The USDJPY is ticking up to new highs as yields move higher after the FOMC rate decision and comments
Overall, Powell leaned mildly hawkish — not aggressively so, but the weight of his comments tilted that way. The key tells:
The hawkish core was his refusal to commit to cuts without inflation progress, the dot plot shift toward fewer cuts, and his explicit unwillingness to prioritize employment over inflation. The fact that he openly questioned whether tariff inflation would truly be "one-time" was a notable step back from the more sanguine view the Fed held earlier.
The dovish offset came from ruling out hikes, signaling some confidence tariff inflation fades mid-year, and emphasizing that long-term expectations remain anchored — the classic "we can look through this" framing.

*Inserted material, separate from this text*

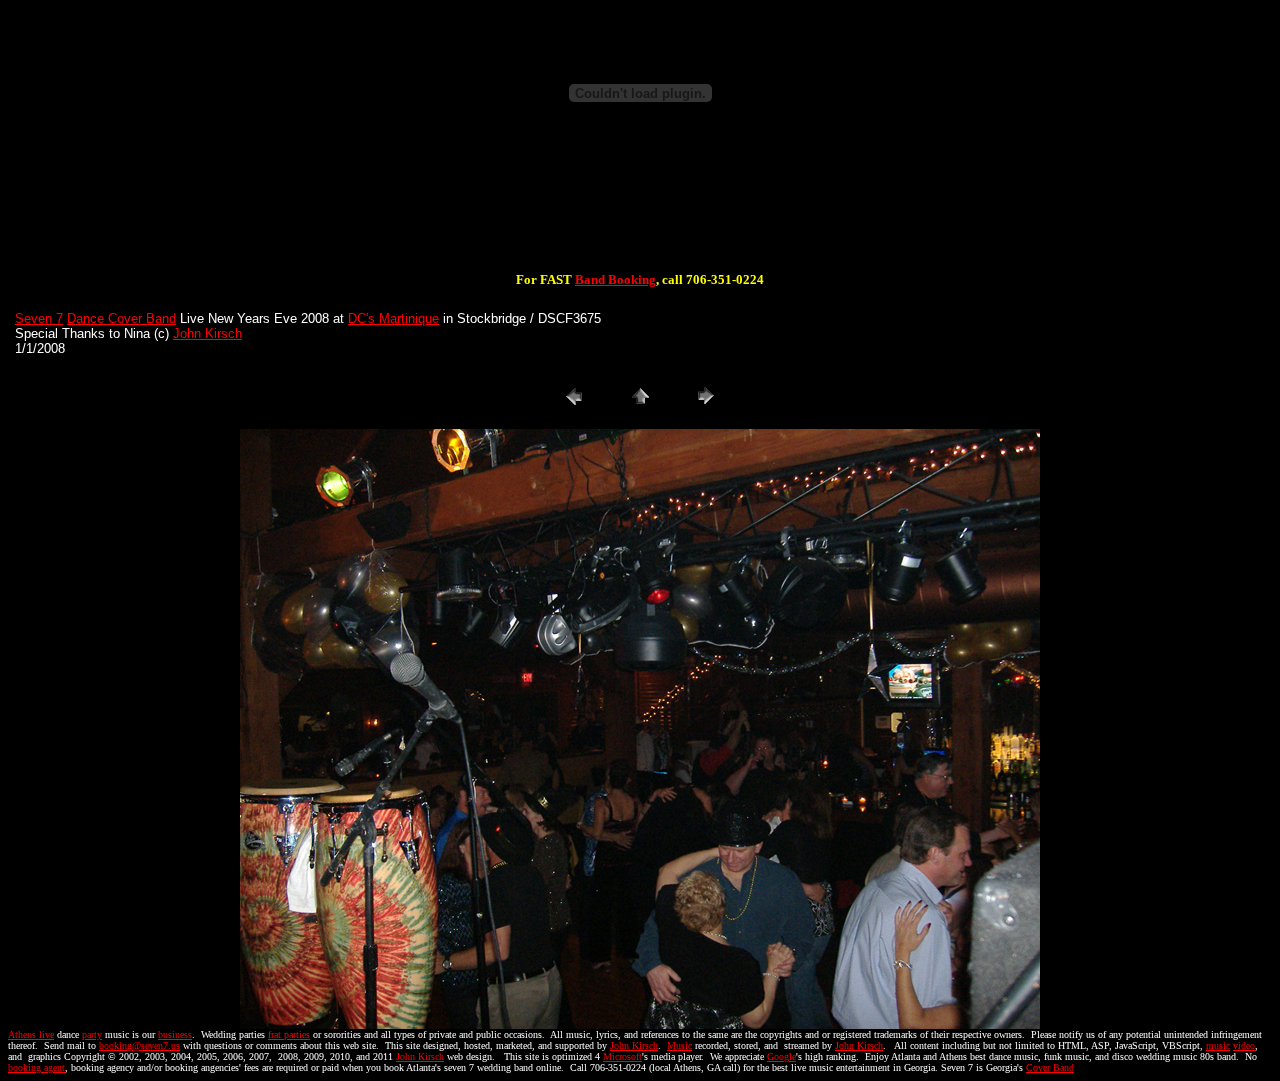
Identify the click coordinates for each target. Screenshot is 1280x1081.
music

The wildcard is the Middle East. Powell effectively told markets he doesn't know how to model it yet — which keeps the next meeting wide open depending on how the oil/energy situation develops.
US yields are higher with the two-year up 8.1 basis point at 3.751%. The 10 year yield is back above 4.25% at 4.2571% up 5.5 basis point
For the USDJPY it is trading at the highest level since July 2024. Targets include the natural resistance at 160.00, followed by swing high from April 2024 at 160.25. The high price from 2024 reached up to 161.919.